8. Listen to your child
Let your child tell you silly stories and listen to the story of her day. She might tell you about her toys, her friends or her toilet schedule. Somewhere in there will be the information you need to know if your child is happy or stressed. Don’t interrupt. Don’t just ask how school was. Ask about the most fun thing about her day. Ask her who she enjoyed talking to today. Ask her if she felt sad or happy today.
9. Teach your child the words
Don’t call genitals by cute names. Teach your child the correct word to describe his or her genitals. It has been shown to scare off perverts. When a child says, “don’t touch my penis”, it scares paedophiles off. Even my conservative Muslim Indonesian helper knows that in our house, we refer to genitalia by their proper names – vulva and penis. However squeamish you may be, know that it empowers your child.
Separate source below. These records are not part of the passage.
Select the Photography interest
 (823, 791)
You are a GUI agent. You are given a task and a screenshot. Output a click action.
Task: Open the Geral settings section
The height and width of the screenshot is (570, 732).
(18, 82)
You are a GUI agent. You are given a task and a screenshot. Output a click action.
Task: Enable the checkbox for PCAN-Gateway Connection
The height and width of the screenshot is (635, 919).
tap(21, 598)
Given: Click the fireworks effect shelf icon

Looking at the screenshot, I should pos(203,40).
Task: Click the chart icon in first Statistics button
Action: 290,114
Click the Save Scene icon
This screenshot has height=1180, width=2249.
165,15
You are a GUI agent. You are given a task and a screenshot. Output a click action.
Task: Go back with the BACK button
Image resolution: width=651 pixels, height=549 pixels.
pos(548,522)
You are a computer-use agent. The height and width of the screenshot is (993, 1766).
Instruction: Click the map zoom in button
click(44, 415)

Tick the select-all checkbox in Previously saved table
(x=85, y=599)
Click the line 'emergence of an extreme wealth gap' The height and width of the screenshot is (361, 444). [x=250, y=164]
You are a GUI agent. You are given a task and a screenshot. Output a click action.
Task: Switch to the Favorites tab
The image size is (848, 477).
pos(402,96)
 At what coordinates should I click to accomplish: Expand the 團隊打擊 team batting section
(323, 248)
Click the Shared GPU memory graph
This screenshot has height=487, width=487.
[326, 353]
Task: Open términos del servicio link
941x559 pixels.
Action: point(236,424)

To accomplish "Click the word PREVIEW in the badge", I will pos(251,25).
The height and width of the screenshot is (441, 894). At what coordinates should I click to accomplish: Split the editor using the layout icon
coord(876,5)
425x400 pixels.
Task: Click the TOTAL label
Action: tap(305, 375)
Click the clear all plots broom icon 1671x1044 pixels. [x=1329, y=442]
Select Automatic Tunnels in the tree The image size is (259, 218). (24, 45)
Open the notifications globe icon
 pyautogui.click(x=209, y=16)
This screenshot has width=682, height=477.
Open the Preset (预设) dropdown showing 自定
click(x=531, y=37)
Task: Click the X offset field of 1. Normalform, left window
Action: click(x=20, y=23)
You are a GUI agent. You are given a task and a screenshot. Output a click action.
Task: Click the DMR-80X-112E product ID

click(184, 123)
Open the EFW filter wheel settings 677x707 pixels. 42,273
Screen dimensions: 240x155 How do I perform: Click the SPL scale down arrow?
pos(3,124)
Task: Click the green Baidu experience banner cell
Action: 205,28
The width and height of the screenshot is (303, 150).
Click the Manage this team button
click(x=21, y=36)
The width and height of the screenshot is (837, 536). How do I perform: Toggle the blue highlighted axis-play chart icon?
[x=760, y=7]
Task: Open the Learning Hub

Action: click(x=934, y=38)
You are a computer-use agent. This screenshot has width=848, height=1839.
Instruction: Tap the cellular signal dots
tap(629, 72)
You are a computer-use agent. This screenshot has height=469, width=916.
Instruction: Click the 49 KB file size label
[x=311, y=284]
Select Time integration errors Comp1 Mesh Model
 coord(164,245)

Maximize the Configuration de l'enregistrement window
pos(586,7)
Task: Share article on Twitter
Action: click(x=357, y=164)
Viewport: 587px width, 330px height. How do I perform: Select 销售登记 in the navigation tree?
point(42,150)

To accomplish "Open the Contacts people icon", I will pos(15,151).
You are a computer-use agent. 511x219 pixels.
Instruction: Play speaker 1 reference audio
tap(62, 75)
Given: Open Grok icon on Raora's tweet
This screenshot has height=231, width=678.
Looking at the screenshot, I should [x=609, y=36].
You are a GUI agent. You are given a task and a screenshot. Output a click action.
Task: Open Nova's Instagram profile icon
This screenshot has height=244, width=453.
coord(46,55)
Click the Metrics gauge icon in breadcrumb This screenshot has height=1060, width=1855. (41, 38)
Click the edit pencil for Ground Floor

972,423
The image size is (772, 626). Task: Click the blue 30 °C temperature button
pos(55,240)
As a mother myself, reading horror stories about carers hurting children is the worst part of my job. The best part is that perhaps I can make a difference by writing about it. Every parent wants to protect their child without stifling their energy or innocence. I hope these ideas help to empower you as you set the boundaries and expectations for your child’s care. Above all, trust your instincts and listen to your child. You know them best. You love them the most. Keep children safe, in every way, always!